> **Exercise**:
Only a number is required: how many lines of the material contain the word "field"?

####################

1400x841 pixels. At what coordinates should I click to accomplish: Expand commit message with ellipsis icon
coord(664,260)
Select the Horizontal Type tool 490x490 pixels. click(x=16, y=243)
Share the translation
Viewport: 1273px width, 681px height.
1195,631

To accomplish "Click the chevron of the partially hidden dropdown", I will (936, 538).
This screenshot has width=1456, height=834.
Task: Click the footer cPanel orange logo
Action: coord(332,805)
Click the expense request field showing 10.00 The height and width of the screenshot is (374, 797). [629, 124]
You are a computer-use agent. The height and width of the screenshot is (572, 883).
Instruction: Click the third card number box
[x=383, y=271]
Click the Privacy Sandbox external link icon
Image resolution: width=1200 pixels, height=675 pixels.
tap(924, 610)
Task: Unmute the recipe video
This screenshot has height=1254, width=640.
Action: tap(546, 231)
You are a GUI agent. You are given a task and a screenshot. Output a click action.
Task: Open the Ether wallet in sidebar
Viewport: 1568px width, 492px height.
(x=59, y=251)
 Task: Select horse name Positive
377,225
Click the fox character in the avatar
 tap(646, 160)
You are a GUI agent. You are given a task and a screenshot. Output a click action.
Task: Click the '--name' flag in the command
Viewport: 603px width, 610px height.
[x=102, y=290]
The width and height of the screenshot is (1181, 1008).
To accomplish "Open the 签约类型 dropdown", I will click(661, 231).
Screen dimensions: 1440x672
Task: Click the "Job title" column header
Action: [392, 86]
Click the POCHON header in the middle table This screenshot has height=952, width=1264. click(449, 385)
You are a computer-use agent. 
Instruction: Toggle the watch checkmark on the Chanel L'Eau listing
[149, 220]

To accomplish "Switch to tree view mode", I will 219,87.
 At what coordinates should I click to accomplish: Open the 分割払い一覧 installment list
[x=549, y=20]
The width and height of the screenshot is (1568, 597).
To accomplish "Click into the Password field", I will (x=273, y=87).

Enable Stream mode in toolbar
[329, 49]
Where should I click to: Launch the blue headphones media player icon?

####################

> **Reply**:
2